BMJ Paediatr Open. 2025 Jul 13;9(1):e003652. doi: 10.1136/bmjpo-2025-003652.
Bronchopulmonary dysplasia (BPD) is a significant cause of morbidity in preterm infants, yet its development and severity at high altitudes (>1500 m) remain poorly understood. This study aimed to identify altitude-specific risk factors and develop robust, interpretable predictive models for BPD in this unique population.
In this retrospective matched cohort study, 378 preterm infants (<32 weeks gestation, <1500 g birth weight) admitted to a high-altitude (1500 m) NICU(Neonatal Intensive Care Unit) between 2019 and 2023 were analysed. The cohort included 189 BPD cases (91 mild, 61 moderate, 37 severe) and 189 matched controls. Maternal, perinatal and postnatal data were collected. Machine learning models (XGBoost, logistic regression, random forest) were developed and rigorously evaluated using comprehensive performance metrics to predict BPD occurrence and severity. SHAP (SHapley Additive exPlanations) analysis was employed to interpret the best-performing model.
Key risk factors for BPD development included maternal hypertension (OR 2.31, 95% CI 1.56 to 3.42), initial oxygen requirement >30% (OR 3.15, 95% CI 2.13 to 4.65) and lack of exclusive breast milk feeding (OR 1.89, 95% CI 1.28 to 2.79). Severe BPD was independently associated with prolonged invasive ventilation (>7 days) (OR 4.12, 95% CI 2.78 to 6.11), elevated C reactive protein (>10 mg/L) (OR 2.87, 95% CI 1.93 to 4.26) and patent ductus arteriosus (OR 2.53, 95% CI 1.71 to 3.74). Machine learning models demonstrated strong predictive performance; the optimal XGBoost model achieved an area under the curve of 0.89 (95% CI 0.85 to 0.93), an F1 score of 0.82, a Matthews Correlation Coefficient of 0.73 and a balanced accuracy of 0.85. SHAP analysis identified initial FiO2 >30%, mechanical ventilation and maternal hypertension as the top three most influential predictors for the XGBoost model.

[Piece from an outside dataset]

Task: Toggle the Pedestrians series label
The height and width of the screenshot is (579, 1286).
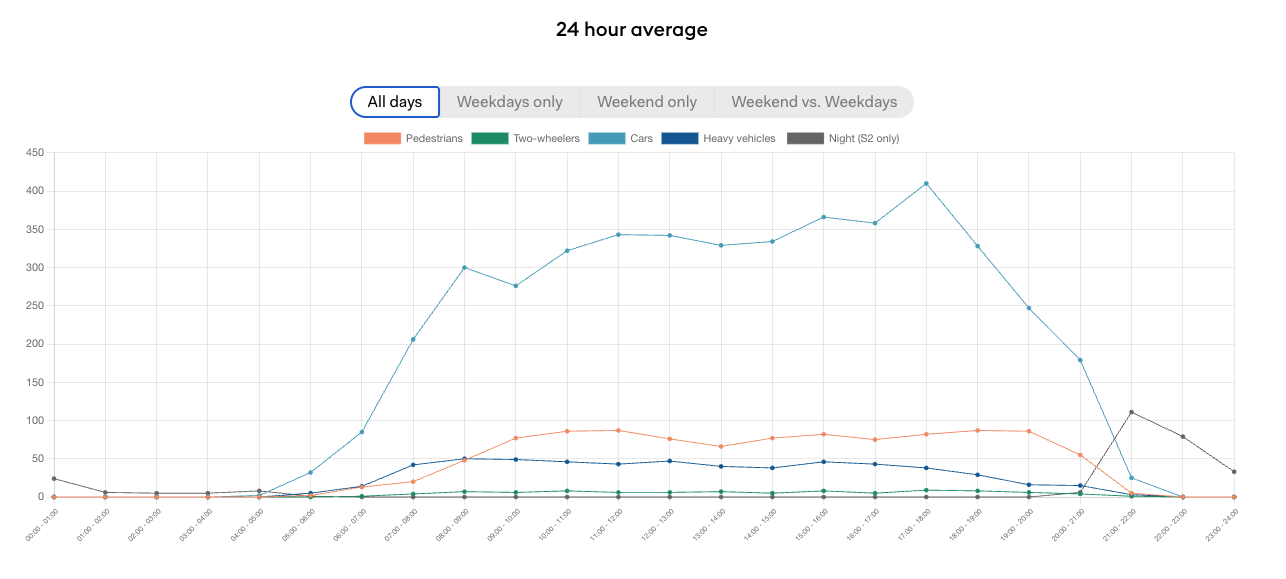Action: [x=434, y=139]
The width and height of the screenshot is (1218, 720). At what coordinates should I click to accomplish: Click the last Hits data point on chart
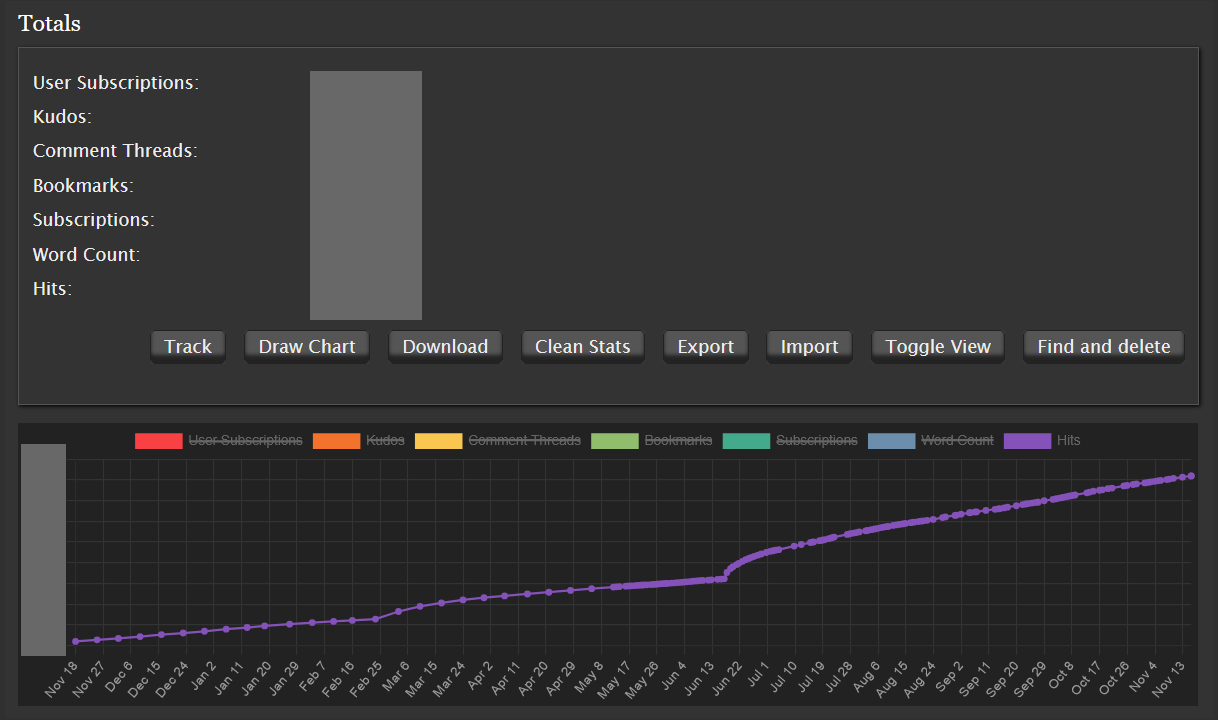pyautogui.click(x=1191, y=476)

This study provides the first comprehensive analysis of BPD risk factors at a specific high altitude and validates effective, interpretable machine learning models for its prediction. These findings highlight the critical importance of altitude-specific adjustments in risk assessment and emphasise the potential for model-guided early interventions to improve outcomes for this vulnerable population.
支气管肺发育不良(BPD)是早产儿发病的重要原因,然而其在高海拔地区(>1500米)的发生发展及严重程度仍知之甚少。本研究旨在确定特定海拔的风险因素,并为这一独特人群的BPD建立强大、可解释的预测模型。
在这项回顾性匹配队列研究中,分析了2019年至2023年间入住高海拔(1500米)新生儿重症监护病房(NICU)的378例早产儿(胎龄<32周,出生体重<1500克)。该队列包括189例BPD病例(91例轻度,61例中度,37例重度)和189例匹配对照。收集了母亲、围产期和产后数据。开发了机器学习模型(XGBoost、逻辑回归、随机森林),并使用综合性能指标进行严格评估,以预测BPD的发生和严重程度。采用SHAP(Shapley加性解释)分析来解释表现最佳的模型。
BPD发生的关键风险因素包括母亲高血压(OR 2.31,95%CI 1.56至3.42)、初始氧需求>30%(OR 3.15,95%CI 2.13至4.65)和非纯母乳喂养(OR 1.89,95%CI 1.28至2.79)。重度BPD与长时间有创通气(>7天)(OR 4.12,95%CI 2.78至6.11)、C反应蛋白升高(>10mg/L)(OR 2.87,95%CI 1.93至4.26)和动脉导管未闭(OR 2.53,95%CI 1.71至3.74)独立相关。机器学习模型表现出强大的预测性能;最佳的XGBoost模型曲线下面积为0.89(95%CI 0.85至0.93),F1分数为0.82,马修斯相关系数为0.73,平衡准确率为0.85。SHAP分析确定初始FiO2>30%、机械通气和母亲高血压是XGBoost模型最具影响力的前三个预测因素。
本研究首次对特定高海拔地区的BPD风险因素进行了全面分析,并验证了用于其预测的有效、可解释的机器学习模型。这些发现突出了在风险评估中进行特定海拔调整的至关重要性,并强调了模型指导的早期干预对改善这一脆弱人群结局的潜力。